Grossi is expected to hold a news conference at Vienna airport around 8:30 p.m. (1830 GMT) after returning later on Sunday, the IAEA said.


Former U.S. President Donald Trump pulled Washington out of the 2015 atomic accord, under which Iran agreed to restrictions on its nuclear activities in return for the lifting of sanctions.

Tehran responded to the U.S. withdrawal and reimposition of sanctions by violating many of those restrictions.

Indirect talks between the United States and Iran on both countries returning to compliance have stopped while Iran’s hardline President Ebrahim Raisi has taken office.

But France and Germany have called on Iran to return soon and Raisi has said Tehran is prepared to but not under Western “pressure”.

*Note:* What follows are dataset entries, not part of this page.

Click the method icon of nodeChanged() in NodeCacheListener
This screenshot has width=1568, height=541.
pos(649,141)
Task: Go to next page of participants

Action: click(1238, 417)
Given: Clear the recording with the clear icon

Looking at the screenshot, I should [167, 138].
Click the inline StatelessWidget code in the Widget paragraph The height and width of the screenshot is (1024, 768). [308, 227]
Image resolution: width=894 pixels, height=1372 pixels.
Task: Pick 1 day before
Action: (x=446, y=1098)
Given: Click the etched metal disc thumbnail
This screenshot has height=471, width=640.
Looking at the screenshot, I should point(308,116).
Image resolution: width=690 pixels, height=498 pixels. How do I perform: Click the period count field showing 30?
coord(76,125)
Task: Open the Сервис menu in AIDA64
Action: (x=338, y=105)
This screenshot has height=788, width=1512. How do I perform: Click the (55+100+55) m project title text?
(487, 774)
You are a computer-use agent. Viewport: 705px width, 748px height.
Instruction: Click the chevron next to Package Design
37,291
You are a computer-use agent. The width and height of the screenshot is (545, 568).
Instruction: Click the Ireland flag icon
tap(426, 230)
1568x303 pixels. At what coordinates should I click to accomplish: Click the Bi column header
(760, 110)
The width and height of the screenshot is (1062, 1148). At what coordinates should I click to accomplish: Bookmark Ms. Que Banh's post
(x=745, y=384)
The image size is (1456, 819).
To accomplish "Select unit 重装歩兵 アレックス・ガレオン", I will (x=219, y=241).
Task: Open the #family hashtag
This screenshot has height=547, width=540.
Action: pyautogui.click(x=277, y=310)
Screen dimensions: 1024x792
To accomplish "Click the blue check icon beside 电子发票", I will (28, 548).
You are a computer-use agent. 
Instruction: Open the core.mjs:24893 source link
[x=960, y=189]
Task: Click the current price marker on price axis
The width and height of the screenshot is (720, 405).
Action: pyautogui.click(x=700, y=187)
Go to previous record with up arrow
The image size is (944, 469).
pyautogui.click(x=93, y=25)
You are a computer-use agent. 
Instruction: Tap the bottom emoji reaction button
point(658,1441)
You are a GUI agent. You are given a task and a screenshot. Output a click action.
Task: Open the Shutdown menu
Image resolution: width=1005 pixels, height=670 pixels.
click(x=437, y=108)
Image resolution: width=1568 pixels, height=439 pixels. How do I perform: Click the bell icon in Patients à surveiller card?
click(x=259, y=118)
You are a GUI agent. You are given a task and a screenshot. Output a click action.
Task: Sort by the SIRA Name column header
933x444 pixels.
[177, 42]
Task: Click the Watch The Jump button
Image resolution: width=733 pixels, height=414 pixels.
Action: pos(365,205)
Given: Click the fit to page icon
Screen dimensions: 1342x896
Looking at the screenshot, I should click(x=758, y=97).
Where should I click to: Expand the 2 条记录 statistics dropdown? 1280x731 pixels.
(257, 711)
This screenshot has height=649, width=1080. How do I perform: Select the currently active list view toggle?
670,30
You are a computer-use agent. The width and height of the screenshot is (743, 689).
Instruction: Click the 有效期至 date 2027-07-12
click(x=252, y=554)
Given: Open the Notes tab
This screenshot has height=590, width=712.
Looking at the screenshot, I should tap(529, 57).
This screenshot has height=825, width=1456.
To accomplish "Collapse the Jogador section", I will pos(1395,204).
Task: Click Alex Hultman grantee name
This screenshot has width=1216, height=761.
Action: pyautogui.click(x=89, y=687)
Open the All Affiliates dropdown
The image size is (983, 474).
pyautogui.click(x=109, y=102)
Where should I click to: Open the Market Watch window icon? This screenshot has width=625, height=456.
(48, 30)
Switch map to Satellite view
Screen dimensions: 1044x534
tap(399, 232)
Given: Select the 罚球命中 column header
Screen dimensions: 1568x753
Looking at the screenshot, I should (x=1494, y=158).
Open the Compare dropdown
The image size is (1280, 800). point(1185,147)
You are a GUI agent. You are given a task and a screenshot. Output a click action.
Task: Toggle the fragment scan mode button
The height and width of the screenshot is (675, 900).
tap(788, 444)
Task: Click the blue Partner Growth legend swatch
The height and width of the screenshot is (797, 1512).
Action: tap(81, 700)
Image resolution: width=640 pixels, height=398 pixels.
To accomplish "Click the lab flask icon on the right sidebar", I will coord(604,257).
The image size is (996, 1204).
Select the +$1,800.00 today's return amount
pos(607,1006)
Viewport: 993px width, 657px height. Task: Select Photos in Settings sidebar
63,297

Western powers must decide whether to push for a resolution criticising Iran and raising pressure on it for stonewalling the IAEA a meeting of the agency’s 35-nation Board of Governors starting on Monday.

Any such resolution could jeopardise the resumption of negotiations on the deal as Tehran bristles at such moves.

Israeli Prime Minister Naftali Bennett said in televised remarks on Sunday that last week’s reports from the IAEA “were the official stamp on what we have been saying for a long time already: The Iranians are advancing unobstructed on the nuclear (weapon) project”.

Iran has dismissed accusations that it is trying to develop a nuclear bomb and said its atomic programme is peaceful.